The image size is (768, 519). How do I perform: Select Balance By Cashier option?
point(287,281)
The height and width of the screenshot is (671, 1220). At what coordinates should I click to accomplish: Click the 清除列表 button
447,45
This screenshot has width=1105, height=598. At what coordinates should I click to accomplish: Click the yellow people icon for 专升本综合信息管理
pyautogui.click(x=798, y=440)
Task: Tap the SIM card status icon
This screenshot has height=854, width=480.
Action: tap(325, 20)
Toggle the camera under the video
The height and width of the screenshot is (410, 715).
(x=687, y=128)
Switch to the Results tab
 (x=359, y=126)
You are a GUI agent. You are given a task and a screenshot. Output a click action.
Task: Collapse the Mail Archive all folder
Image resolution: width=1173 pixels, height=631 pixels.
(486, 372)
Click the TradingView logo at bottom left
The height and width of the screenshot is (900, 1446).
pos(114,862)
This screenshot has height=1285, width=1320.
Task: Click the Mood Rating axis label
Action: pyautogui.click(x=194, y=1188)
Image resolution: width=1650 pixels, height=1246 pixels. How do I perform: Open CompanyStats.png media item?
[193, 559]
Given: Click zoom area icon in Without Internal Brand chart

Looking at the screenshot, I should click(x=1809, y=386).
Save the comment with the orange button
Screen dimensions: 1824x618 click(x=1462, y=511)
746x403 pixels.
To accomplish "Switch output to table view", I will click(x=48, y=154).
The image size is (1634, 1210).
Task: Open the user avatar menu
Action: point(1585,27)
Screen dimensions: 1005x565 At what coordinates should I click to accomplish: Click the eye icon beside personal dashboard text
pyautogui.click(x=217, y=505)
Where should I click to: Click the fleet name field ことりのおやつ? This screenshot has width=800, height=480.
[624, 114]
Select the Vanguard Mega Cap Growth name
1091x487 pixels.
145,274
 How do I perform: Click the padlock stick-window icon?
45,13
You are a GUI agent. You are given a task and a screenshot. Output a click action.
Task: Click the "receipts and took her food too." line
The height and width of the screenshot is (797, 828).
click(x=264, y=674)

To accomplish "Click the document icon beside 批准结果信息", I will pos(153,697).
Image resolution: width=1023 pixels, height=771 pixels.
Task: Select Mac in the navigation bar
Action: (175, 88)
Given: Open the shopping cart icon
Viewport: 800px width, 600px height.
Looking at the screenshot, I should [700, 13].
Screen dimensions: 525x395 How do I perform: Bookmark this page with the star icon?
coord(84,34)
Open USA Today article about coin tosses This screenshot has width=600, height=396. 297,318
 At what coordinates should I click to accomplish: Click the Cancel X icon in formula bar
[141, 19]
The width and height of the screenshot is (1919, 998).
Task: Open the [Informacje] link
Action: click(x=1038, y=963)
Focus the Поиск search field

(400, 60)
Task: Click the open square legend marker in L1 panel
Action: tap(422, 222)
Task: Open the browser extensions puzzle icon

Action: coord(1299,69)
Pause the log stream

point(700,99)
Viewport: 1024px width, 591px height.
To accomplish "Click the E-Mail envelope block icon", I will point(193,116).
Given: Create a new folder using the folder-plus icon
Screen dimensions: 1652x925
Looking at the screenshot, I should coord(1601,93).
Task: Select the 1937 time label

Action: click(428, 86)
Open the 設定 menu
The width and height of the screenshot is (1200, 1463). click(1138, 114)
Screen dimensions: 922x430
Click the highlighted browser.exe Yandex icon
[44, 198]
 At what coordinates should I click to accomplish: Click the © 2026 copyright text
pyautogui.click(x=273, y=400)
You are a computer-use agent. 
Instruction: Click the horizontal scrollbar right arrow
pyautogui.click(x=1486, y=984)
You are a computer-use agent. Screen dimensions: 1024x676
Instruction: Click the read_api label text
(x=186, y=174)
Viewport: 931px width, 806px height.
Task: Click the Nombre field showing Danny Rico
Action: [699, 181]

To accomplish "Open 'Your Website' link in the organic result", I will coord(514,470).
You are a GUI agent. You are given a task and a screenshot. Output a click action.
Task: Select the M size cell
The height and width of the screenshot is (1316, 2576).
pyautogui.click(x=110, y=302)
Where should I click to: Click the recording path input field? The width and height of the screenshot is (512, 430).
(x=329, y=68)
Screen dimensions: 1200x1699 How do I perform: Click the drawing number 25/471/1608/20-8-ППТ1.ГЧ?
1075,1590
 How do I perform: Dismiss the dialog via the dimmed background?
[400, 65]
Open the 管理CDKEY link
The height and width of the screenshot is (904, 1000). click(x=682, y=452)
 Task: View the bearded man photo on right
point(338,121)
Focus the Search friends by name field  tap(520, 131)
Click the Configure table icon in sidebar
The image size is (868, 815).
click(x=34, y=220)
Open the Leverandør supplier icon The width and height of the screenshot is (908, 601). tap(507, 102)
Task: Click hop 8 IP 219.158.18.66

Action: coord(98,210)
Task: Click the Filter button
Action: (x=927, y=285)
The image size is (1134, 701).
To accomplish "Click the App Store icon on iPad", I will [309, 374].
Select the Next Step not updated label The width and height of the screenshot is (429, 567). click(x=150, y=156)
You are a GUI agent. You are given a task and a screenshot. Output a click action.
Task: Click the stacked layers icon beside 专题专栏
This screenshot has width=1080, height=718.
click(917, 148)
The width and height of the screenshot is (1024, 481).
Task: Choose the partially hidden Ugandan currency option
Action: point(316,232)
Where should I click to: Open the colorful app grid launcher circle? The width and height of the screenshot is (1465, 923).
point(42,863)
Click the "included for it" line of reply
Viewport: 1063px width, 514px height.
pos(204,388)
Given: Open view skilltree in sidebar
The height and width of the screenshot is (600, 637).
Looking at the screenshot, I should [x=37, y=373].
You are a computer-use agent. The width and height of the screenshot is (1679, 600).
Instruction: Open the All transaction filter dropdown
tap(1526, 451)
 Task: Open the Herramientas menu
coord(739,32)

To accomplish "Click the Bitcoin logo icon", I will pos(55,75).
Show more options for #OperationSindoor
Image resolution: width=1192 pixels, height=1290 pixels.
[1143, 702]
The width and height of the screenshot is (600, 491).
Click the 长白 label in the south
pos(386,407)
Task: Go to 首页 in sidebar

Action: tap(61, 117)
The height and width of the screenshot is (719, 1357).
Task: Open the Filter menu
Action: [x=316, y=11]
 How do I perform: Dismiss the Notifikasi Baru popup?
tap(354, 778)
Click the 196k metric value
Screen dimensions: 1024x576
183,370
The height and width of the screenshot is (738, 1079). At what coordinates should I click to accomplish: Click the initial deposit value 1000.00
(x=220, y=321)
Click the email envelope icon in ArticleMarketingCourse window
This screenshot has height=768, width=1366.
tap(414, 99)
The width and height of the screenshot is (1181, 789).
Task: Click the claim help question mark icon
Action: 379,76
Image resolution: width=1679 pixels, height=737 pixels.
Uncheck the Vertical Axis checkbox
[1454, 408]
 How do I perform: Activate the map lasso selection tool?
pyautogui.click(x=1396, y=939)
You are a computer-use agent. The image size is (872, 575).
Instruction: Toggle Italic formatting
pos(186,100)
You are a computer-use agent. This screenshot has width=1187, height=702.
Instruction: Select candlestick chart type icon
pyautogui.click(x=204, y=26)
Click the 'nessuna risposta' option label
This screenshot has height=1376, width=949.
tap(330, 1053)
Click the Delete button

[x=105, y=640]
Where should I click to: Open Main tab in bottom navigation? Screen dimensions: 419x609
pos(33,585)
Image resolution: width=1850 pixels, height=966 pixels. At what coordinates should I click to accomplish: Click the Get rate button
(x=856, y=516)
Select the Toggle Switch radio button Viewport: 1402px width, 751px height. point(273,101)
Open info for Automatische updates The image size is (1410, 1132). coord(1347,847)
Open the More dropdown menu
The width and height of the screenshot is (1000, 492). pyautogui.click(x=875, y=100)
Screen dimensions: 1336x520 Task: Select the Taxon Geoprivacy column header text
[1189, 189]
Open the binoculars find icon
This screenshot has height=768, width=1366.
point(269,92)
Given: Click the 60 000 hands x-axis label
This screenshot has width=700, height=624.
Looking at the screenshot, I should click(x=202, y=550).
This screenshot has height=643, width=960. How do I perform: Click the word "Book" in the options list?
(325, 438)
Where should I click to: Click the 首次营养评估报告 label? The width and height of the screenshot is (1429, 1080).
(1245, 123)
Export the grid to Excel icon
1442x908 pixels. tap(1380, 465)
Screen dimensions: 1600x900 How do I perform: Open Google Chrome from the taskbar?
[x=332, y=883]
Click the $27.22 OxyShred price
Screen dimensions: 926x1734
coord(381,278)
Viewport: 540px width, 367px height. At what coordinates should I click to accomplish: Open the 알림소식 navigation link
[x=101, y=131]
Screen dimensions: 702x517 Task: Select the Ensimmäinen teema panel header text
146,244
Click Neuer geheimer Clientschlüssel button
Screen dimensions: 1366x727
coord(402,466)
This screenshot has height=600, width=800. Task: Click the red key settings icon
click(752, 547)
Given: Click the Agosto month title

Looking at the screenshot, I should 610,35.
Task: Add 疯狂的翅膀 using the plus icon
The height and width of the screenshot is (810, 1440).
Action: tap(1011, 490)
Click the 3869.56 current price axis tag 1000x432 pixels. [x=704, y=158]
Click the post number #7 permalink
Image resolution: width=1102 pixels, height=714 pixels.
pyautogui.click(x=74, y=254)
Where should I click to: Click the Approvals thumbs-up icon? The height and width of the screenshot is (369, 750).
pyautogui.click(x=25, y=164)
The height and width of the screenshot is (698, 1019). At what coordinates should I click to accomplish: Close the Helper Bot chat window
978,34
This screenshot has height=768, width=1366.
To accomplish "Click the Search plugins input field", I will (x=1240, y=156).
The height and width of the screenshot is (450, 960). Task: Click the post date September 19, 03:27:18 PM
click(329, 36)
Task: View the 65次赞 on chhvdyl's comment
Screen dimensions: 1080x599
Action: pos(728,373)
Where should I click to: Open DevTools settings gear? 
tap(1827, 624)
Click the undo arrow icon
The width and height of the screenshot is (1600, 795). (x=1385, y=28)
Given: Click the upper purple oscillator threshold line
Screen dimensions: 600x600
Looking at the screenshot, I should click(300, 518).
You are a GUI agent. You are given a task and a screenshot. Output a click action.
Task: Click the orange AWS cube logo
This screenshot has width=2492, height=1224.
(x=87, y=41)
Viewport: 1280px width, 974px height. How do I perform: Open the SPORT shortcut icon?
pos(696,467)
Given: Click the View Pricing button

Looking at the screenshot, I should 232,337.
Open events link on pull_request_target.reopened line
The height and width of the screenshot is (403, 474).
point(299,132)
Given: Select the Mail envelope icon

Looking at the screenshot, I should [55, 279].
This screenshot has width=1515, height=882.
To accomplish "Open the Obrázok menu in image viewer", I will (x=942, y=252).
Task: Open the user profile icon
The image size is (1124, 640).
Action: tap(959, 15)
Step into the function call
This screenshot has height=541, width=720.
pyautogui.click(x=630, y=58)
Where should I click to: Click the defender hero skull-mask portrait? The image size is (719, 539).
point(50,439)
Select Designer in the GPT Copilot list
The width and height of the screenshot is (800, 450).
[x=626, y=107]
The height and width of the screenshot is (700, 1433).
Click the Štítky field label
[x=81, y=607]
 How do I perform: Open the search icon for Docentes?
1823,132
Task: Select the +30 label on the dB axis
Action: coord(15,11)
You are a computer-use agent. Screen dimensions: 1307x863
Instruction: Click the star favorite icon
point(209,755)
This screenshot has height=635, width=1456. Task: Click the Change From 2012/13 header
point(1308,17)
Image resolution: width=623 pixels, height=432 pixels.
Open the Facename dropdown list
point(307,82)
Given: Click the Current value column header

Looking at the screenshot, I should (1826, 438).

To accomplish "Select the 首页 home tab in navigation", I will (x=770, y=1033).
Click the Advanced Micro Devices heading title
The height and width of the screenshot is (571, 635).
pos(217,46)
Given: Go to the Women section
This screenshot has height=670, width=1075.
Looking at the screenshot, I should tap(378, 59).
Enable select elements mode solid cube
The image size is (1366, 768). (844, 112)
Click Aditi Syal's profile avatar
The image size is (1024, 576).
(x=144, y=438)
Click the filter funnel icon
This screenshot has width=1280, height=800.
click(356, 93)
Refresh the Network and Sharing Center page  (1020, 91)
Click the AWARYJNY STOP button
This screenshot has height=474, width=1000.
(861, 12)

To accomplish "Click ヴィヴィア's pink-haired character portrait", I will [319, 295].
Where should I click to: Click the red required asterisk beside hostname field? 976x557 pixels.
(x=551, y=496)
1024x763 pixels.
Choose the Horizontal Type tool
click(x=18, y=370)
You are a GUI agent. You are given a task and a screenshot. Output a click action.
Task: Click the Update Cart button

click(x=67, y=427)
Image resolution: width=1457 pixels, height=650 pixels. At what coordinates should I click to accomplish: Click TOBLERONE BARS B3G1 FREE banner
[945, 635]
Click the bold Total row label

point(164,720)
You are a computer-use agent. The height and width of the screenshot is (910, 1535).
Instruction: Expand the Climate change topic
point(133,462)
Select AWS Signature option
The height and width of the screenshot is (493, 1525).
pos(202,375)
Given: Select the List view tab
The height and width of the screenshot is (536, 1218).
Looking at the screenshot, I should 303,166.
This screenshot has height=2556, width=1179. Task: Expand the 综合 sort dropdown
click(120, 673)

************

→ Problem statement
Work through the records above. Copy every line with the string "folder".

→ Task response
Task: Collapse the Mail Archive all folder
Given: Create a new folder using the folder-plus icon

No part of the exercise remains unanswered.